- Episode no.: Season 5 Episode 9
- Directed by: Jennifer Coyle
- Written by: Rich Rinaldi
- Production code: 4ASA20
- Original air date: January 11, 2015

Guest appearances
- Kevin Kline as Mr. Fischoeder; Jon Daly as Sasha; Ron Lynch as Ron; Sam Seder as Hugo; Robert Ben Garant as Critter; Wendi McLendon-Covey as Mudflap; Joe Lo Truglio as Bryce;

Episode chronology
| ← Previous "Midday Run" | Next → "Late Afternoon in the Garden of Bob and Louise" |
- Bob's Burgers season 5

= Speakeasy Rider =

"Speakeasy Rider" is the ninth episode of the fifth season of the animated comedy series Bob's Burgers and the overall 76th episode, and is written by Rich Rinaldi and directed by Jennifer Coyle. It aired on Fox in the United States on January 11, 2015.

==Plot==
The Belcher children join the go-kart racing league, enrolling as "Team Belcher" in the novice B-League using a remodeled bumper car. Louise designates herself the go-kart driver, much to Tina's irritation. Meanwhile, Gene learns the art of waving racing flags from Old Gus. Louise turns out to be a poor driver, while Tina demonstrates surprising adeptness at it. When Louise reasserts herself as the team driver anyway, Tina decides to join another team, feeling that Louise cares more about being the driver than doing what is best for the team. Tina's driving skills get her scouted into one of the top teams in the A-League, Team KIS, led by Sasha. Their aim is to beat fellow A-League driver Bryce, who always takes first place and frequently bullies the other league racers, earning him the moniker "Not Nice Bryce". Tina leaving Team Belcher causes friction between her and Louise, leading Louise to swear that she will ascend through B-League to earn a spot in the final race of the season and beat both Tina and Bryce. Indeed, Louise manages to improve her racing enough to win B-League and earn a spot in the final race.

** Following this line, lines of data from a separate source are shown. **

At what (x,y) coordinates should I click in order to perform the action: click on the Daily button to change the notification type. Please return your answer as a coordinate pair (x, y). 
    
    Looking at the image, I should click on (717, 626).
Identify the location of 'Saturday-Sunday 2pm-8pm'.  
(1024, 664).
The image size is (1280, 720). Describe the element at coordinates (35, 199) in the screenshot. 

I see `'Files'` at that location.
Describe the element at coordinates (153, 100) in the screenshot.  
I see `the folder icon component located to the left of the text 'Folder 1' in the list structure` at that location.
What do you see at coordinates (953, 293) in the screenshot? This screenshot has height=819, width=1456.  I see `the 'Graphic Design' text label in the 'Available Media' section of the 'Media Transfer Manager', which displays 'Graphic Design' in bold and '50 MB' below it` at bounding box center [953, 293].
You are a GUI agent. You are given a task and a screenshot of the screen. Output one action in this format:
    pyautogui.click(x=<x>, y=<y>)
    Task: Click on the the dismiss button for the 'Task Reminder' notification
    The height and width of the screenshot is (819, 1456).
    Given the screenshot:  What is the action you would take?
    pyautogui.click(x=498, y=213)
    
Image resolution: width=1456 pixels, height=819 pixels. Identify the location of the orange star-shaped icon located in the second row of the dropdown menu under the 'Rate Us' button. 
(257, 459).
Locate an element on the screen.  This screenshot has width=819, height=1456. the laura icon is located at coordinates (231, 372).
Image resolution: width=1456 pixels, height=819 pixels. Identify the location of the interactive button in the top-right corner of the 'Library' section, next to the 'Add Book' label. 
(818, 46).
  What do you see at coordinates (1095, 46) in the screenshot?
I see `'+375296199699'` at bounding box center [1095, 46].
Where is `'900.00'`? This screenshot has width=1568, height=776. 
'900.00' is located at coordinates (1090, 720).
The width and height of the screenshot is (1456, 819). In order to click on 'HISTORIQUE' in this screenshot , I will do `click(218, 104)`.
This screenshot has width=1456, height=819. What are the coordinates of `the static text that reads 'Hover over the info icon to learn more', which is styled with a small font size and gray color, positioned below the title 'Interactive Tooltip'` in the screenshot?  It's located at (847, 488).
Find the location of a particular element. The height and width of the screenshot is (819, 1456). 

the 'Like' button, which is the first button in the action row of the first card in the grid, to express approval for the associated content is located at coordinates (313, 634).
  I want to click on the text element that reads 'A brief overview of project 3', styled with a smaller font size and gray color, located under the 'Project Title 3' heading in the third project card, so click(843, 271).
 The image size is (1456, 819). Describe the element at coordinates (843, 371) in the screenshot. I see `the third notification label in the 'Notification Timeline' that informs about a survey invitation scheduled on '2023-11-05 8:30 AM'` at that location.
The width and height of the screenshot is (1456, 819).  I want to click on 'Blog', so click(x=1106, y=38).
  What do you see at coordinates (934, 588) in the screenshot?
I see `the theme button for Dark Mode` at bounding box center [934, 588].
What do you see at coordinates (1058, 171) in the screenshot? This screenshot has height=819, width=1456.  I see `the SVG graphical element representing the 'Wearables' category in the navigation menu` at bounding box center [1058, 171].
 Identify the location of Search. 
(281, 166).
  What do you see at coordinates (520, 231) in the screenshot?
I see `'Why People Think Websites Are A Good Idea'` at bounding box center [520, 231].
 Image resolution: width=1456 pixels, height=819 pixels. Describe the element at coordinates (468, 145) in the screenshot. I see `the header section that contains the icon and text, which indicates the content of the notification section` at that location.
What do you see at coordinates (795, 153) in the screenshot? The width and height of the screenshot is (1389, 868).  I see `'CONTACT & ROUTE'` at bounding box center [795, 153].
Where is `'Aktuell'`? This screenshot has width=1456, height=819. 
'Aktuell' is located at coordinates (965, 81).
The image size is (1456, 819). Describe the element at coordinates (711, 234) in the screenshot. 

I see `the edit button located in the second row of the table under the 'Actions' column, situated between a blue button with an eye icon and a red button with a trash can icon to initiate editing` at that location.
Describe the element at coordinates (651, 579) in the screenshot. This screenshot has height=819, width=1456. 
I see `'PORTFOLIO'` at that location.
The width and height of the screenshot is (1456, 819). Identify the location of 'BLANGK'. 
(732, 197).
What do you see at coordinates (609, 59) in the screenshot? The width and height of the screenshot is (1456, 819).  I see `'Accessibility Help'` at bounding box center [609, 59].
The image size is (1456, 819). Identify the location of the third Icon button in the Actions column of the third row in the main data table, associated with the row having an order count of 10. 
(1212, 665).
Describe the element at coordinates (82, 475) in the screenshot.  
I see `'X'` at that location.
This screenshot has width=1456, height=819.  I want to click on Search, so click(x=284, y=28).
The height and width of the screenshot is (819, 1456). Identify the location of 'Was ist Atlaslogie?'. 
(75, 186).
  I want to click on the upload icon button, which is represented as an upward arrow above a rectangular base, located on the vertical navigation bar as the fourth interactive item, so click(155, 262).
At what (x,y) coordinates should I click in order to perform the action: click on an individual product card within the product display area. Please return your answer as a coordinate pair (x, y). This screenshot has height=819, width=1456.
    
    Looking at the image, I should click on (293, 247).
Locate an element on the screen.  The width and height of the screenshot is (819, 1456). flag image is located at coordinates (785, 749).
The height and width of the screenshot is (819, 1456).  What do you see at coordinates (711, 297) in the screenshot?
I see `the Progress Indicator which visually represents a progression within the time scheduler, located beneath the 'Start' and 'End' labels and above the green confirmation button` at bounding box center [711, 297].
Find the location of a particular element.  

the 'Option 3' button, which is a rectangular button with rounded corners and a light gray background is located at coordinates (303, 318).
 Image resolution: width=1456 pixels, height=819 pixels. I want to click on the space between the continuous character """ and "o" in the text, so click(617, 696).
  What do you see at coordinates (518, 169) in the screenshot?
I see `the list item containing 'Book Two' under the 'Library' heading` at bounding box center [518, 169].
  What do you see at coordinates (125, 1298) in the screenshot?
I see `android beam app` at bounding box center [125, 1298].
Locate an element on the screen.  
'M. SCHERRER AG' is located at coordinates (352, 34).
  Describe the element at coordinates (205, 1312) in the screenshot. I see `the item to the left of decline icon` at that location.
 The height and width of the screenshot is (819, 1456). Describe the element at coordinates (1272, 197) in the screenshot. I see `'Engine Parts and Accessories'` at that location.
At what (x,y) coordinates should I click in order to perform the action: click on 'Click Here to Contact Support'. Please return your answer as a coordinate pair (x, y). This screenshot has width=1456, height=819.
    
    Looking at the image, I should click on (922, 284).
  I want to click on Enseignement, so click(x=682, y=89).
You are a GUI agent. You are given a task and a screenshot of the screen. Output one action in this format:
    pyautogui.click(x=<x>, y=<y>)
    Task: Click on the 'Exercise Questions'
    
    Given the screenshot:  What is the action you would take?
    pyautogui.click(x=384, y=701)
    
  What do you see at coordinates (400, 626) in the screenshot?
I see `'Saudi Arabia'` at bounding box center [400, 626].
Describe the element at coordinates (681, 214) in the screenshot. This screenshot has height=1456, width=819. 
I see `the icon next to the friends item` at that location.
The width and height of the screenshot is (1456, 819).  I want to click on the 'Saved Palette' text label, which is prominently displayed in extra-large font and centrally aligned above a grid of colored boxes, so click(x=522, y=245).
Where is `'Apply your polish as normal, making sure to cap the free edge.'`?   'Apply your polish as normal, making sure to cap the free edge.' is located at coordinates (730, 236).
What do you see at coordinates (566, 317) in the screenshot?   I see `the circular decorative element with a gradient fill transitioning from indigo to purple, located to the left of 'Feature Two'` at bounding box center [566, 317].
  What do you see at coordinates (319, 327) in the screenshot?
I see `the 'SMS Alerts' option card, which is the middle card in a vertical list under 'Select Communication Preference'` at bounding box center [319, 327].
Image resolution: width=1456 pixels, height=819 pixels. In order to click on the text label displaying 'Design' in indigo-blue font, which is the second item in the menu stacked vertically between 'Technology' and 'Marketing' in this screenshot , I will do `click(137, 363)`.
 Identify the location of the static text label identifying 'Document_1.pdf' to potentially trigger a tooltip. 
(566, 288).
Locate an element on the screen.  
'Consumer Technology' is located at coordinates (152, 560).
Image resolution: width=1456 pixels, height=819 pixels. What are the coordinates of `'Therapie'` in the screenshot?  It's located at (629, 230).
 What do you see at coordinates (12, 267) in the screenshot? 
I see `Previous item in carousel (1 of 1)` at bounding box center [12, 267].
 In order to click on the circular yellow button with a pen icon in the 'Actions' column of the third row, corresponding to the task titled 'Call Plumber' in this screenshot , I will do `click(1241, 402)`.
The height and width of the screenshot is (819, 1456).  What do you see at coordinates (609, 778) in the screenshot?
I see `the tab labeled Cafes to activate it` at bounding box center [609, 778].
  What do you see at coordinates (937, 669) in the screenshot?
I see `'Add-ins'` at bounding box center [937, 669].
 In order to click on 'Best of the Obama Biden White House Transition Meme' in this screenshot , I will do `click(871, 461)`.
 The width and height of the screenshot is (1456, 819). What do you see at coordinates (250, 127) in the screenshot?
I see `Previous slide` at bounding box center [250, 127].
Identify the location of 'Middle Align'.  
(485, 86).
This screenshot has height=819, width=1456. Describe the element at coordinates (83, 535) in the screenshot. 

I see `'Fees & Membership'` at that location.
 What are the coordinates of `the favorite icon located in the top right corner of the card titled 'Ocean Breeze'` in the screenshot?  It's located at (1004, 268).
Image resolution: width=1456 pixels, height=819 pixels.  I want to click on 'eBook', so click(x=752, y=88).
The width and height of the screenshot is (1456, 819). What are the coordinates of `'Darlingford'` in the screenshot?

On the big day, Team Belcher's go-kart suffers a last-minute breakdown that requires a quick patch-up from Critter. As the race narrows to Louise, Tina, and Bryce (in the lead), Bryce rams Louise's go-kart, causing its patch-up to fall away. In retaliation for the attack on her sister, Tina rams Bryce's go-kart, causing him to fall behind. With the race now down to Tina and Louise, Louise's damaged go-kart begins to break down right before the finish line, eventually spinning out to a full stop. Though Sasha urges her to ignore her sister and claim victory, Tina declares her allegiance to Team Belcher and pulls her go-kart right behind Louise's, pushing her the rest of the way. The two reconcile and say the other deserves to win, though Louise is pushed through the finish line during their reconciliation, thus winning the race. Tina and Louise share their first-place trophy by sleeping in the same bed with it between them.

Meanwhile, Bob and Linda find that Teddy's home-brewed beer pairs excellently with their burgers and begin selling it in their restaurant. Knowing that selling home-brewed beer in an eating establishment is illegal, they try to deceive Hugo when he comes to give his health inspection. After numerous ruses, Hugo finally tells Bob that he knows what he is doing, but has been ordered by his boss not to waste any more department time investigating.

==Reception==
Alasdair Wilkins of The A.V. Club gave the episode an A−, praising the writers' continued examinations of the relationship between Tina and Louise, calling it "the defining relationship for this season." However, Wilkins felt that Gene's relationship to his sisters remained unexplored in the show, stating, "...[I]t’d be great to see Bob’s Burgers dig further into Gene and how he relates to his fellow Belchers, particularly when the results with Tina and Louise have been so great." Robert Ham of Paste gave the episode a 9.3 out of 10, stating, "At some point everyone around is going to own up to the fact that Bob’s Burgers is not just the best animated series on TV, but the best sitcom on network TV. If the fact that it was just picked up by FOX for a sixth season wasn’t enough, this sturdy, funny, and heartfelt episode should offer up ample proof of its greatness."

The episode received a 1.6 rating and was watched by a total of 3.34 million people, which made it the third-most-watched show on Fox that night, behind Family Guy and The Simpsons, but ahead of Mulaney and Brooklyn Nine-Nine.